Catbars
Simple bars, four features
Example
import pandas as pd
from catbars import Bars
import catbars.cac40
df = pd.DataFrame.from_dict(catbars.cac40.data,
orient = 'index',
columns = ['closing_price', 'cap', 'sector'])
Bars(df['cap'],
right_labels = df.index,
left_labels = 'rank',
colors = df['sector'],
sort = True,
line_dic = {'number' : df['cap'].median(),
'color' : 'black',
'label' : 'Median'},
title = 'Companies sorted by capitalization',
legend_title = 'Sectors',
xlabel = 'Capitalization in euros\n{}'.format(catbars.cac40.date),
ylabel = 'Company names',
figsize = (7,10))
Introduction
Catbars is a Python library for making horizontal bar charts.
Built on top of Matplotlib
(barh
), Catbars enables programmers to visualize efficiently
labelled observations which can be numerically ordered.

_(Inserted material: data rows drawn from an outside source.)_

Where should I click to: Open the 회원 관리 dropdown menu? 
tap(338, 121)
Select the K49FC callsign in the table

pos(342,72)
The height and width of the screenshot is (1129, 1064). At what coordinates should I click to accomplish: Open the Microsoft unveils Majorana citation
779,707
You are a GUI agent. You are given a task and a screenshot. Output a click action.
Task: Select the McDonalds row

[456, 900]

As a bit of data science logic is embedded in Catbars, observations can be ordered on demand and colors are inferred from labels. You can override this automatic behaviour by specifying a dictionary mapping categories to colors. A default color will be used for the residual categories.

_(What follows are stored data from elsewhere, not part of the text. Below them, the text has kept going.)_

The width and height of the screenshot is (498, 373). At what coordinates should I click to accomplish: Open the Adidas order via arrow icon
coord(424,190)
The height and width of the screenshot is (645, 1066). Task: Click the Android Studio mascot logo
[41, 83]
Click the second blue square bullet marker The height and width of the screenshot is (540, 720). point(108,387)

All you have to do is to call the Bars
constructor with the right
keyword arguments (almost everything can be fine-tuned through kwargs).
A special attention has been paid to the layout management. Catbars will do its best to make room for your data (especially for the long labels on the left or on the right) under the constraint of the figure size (the classic figsize/dpi combination) and the font sizes (data font, main title font, axis title font).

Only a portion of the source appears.